# Colson Double Eagle Clipper Fresh Find



## American Vintage Bicycle Supply (Aug 23, 2013)

So I walked into the Nashville store at Antique Archeology today and there it sat. They said it was a local pick that just arrived into the store. I was shocked that the price was nowhere near the full blow retail. Luckily my buddy was working that day and gave me an even better deal. Looks like I picked the pickers.

The Paint is nice, everything is solid.
I rode it out the door.


----------



## RJWess (Aug 23, 2013)

Nice pickin. Beautiful bike.


----------



## bikewhorder (Aug 23, 2013)

Wow, did you get the back story on it?  I'm pretty jealous of that score.


----------



## American Vintage Bicycle Supply (Aug 23, 2013)

bikewhorder said:


> Wow, did you get the back story on it?  I'm pretty jealous of that score.




I'm going to see if I can get in touch with mike and get the history. They were closing at 6 and I showed up at 5 so it was a pretty quick deal.


----------



## Nickinator (Aug 23, 2013)

Nice clipper!  what does the head-badge say?  any idea what the paint color is?

Congrats!

Nick.


----------



## momona (Aug 23, 2013)

Coolest bike posted in a while!


----------



## American Vintage Bicycle Supply (Aug 24, 2013)

Nickinator said:


> Nice clipper!  what does the head-badge say?  any idea what the paint color is?
> 
> Congrats!
> 
> Nick.




Red black and white, possibly blue and white


----------



## dfa242 (Aug 24, 2013)

Wow, nice bike!  
I want that big tire behind it.


----------



## bon (Aug 24, 2013)

simply... WOW!!!


----------



## THEGOLDENGREEK (Aug 24, 2013)

Very nice score for sure . looks like it will clean up nice. The color appears to be blue and cream on the rear fender?


----------



## American Vintage Bicycle Supply (Aug 24, 2013)

Here is a good shot of mine and Clint Brown's post war Clipper taken at the swap meet in Murfreesboro TN today.


----------



## charliechaindrive (Aug 24, 2013)

Sweet find dude!


----------



## Balloontyre (Aug 24, 2013)

It looks like a shark. Dig it


----------



## Gary Mc (Aug 24, 2013)

Beautiful bike & they look great sitting side by side!!!!!  Congrats on a great find.  Wish I could have got to Murfreesboro today to see them in person.


----------



## American Vintage Bicycle Supply (Aug 24, 2013)

Gary Mc said:


> Beautiful bike & they look great sitting side by side!!!!!  Congrats on a great find.  Wish I could have got to Murfreesboro today to see them in person.

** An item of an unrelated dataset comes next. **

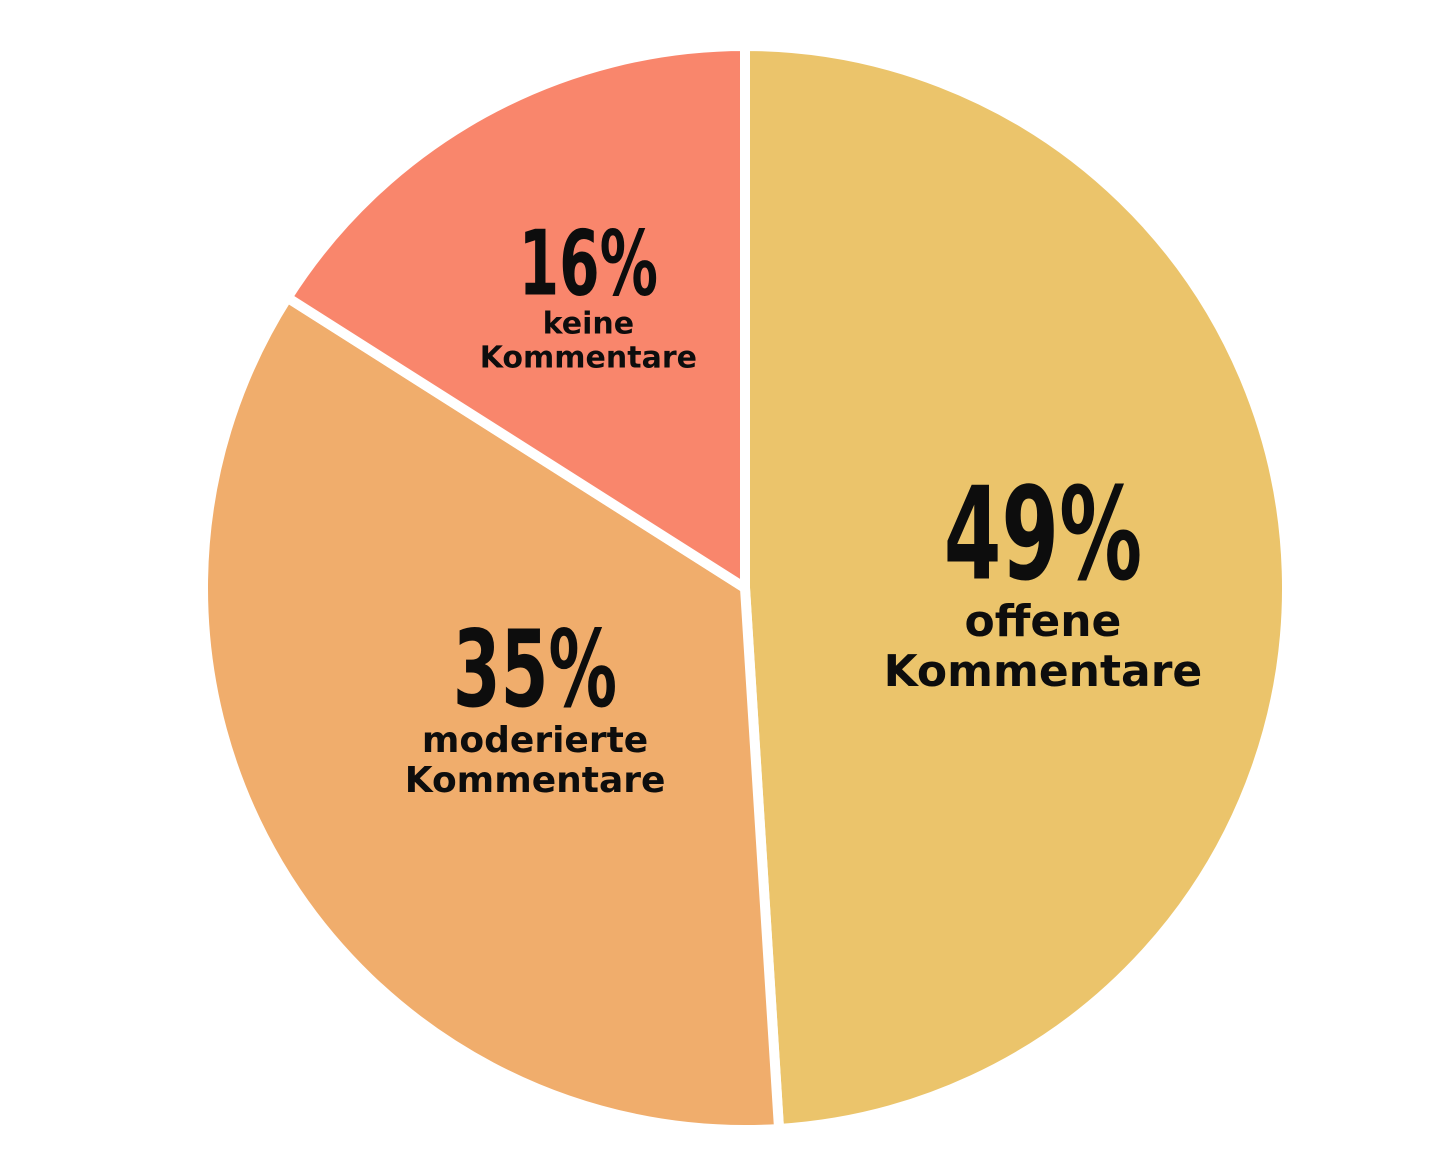  What do you see at coordinates (536, 780) in the screenshot?
I see `slice-caption-2-line-2: Kommentare` at bounding box center [536, 780].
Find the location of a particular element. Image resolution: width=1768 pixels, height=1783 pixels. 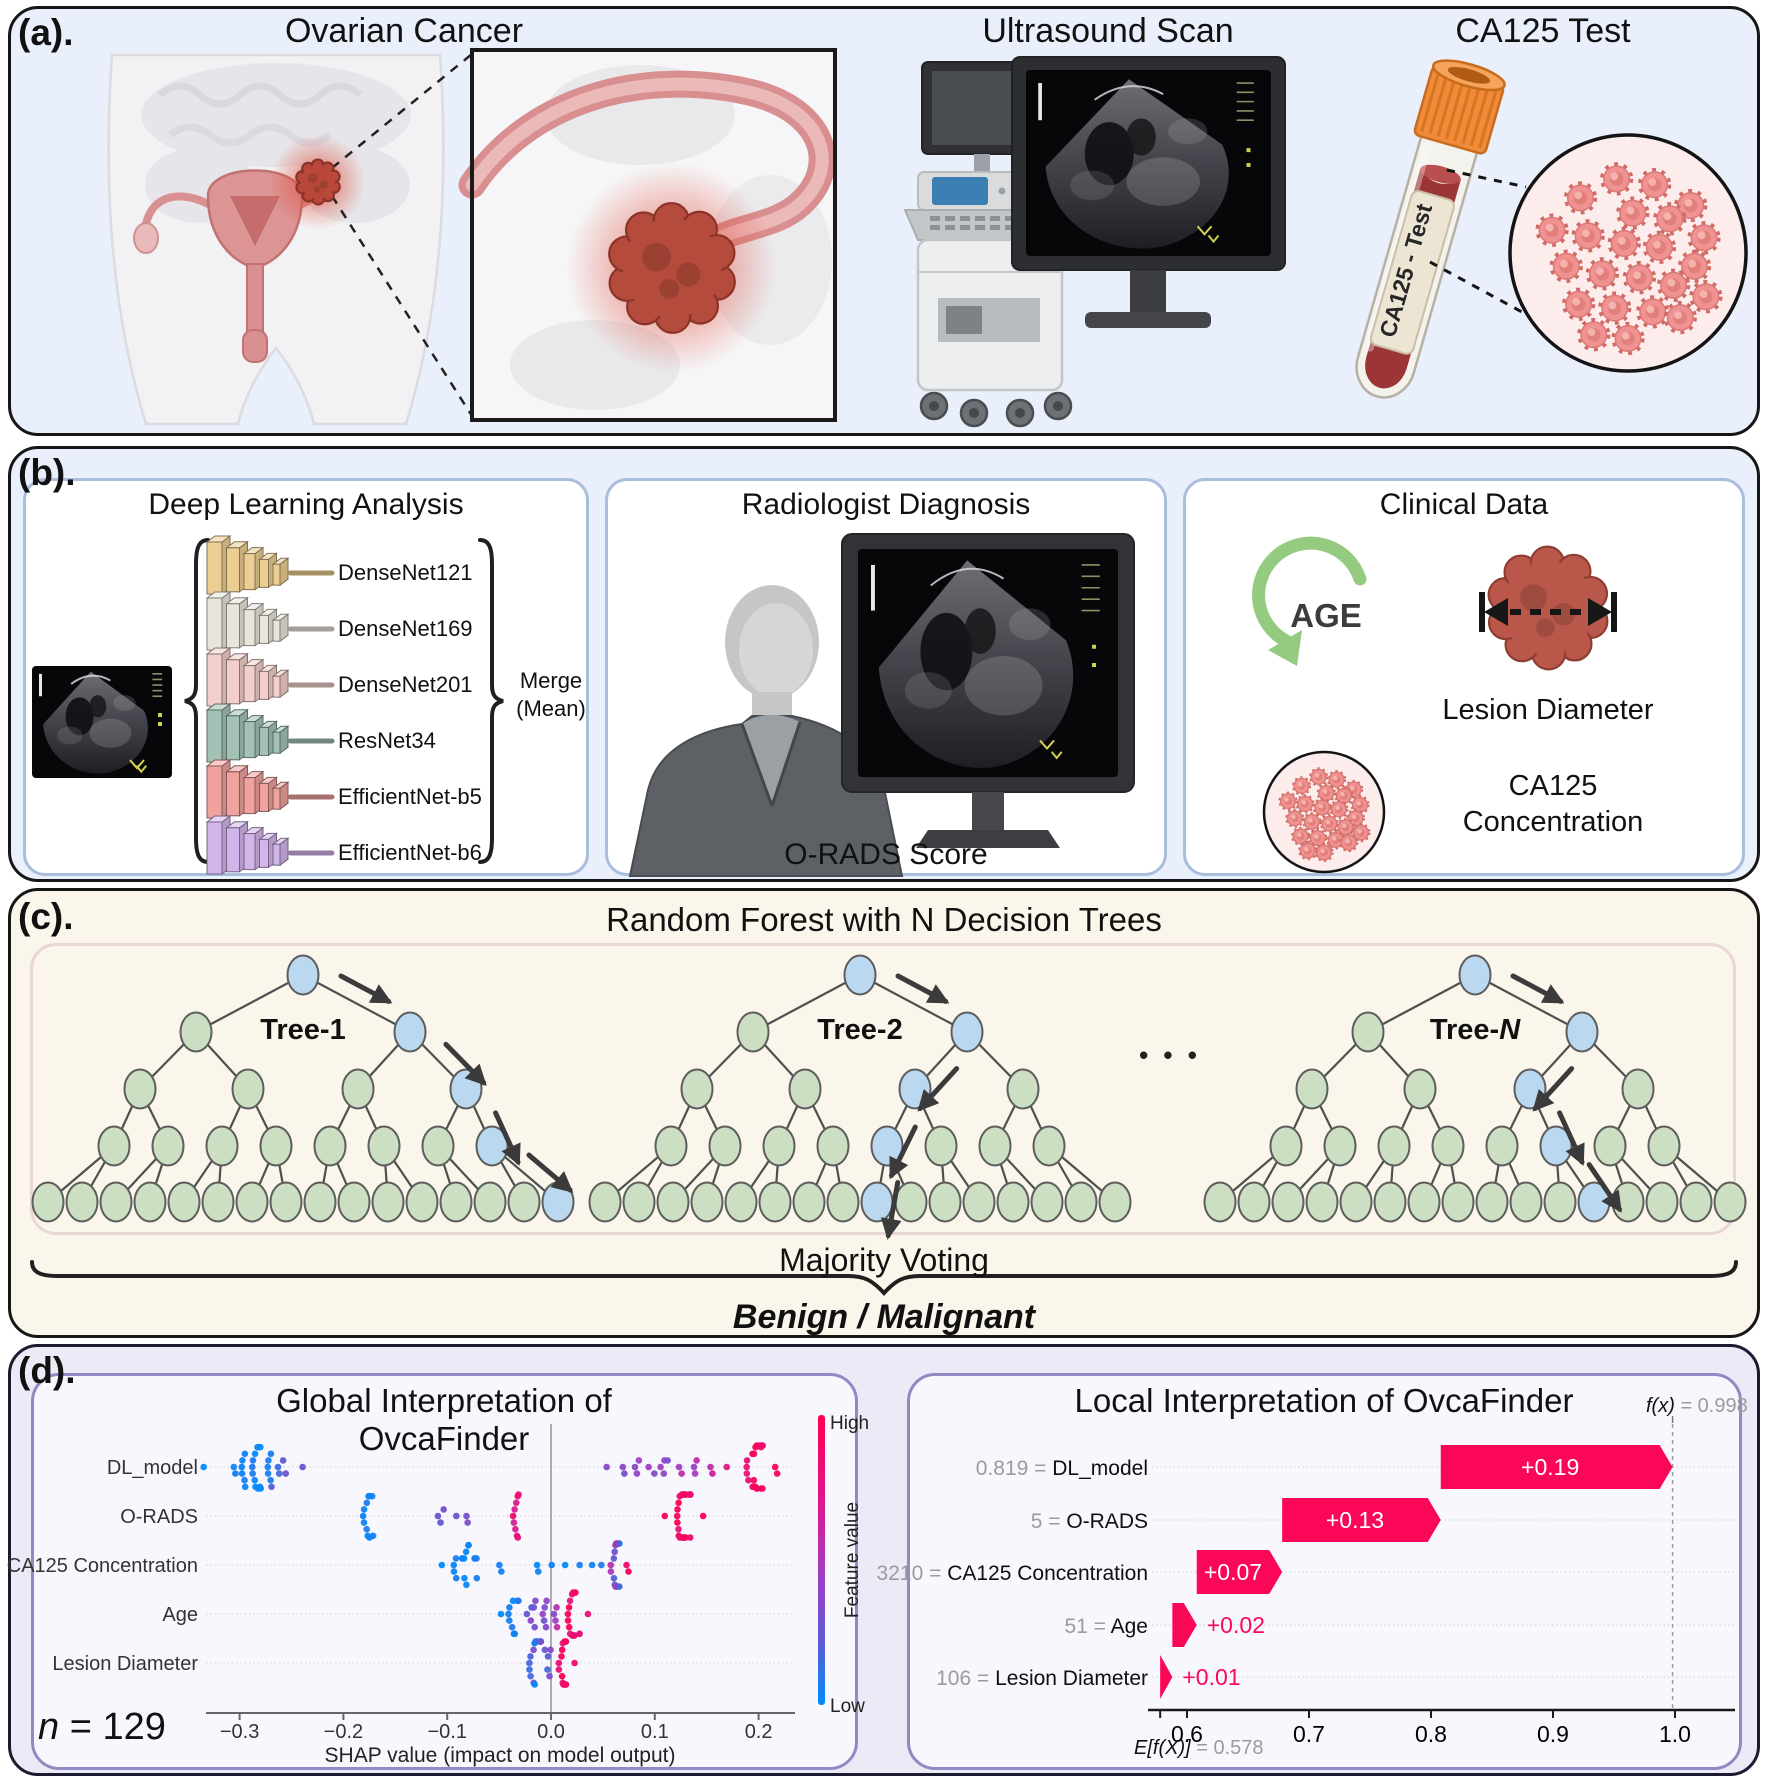

lesion-diameter-label: Lesion Diameter is located at coordinates (1548, 710).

Both mine and his should be at the Dallas GA show on October 5th.

Thread in the events section.


----------



## babyjesus (Aug 25, 2013)

*Tire*

Firstly nice bike.  All you guys in the US r so lucky finding orig bikes all the time.

Secondly - is that a 15 foot whitewall tire it's leaning on?  Jeez..


----------



## Gary Mc (Aug 25, 2013)

Double Nickle said:


> Both mine and his should be at the Dallas GA show on October 5th.
> 
> Thread in the events section.




I'll be there October 5th!!!!!!!  See you then.


----------



## American Vintage Bicycle Supply (Aug 25, 2013)

Pictures from outside Antique Archeology


----------



## stoney (Aug 25, 2013)

NICE Picker pick.  Good to know there was a decent deal there.  Post pics when you get it cleaned up. Should look great.


----------



## American Vintage Bicycle Supply (Aug 26, 2013)

I removed the tanks. That frame was fire engine red and the tanks were black. 

Also 2 April of 1946 Batteries survived in the horn.


----------



## bricycle (Aug 28, 2013)

I see you spent my money well! good show!


----------



## American Vintage Bicycle Supply (Aug 28, 2013)

bricycle said:


> I see you spent my money well! good show!




I sure did, your money from the speedmore went directly to that. Btw the Wheel shipped today.


----------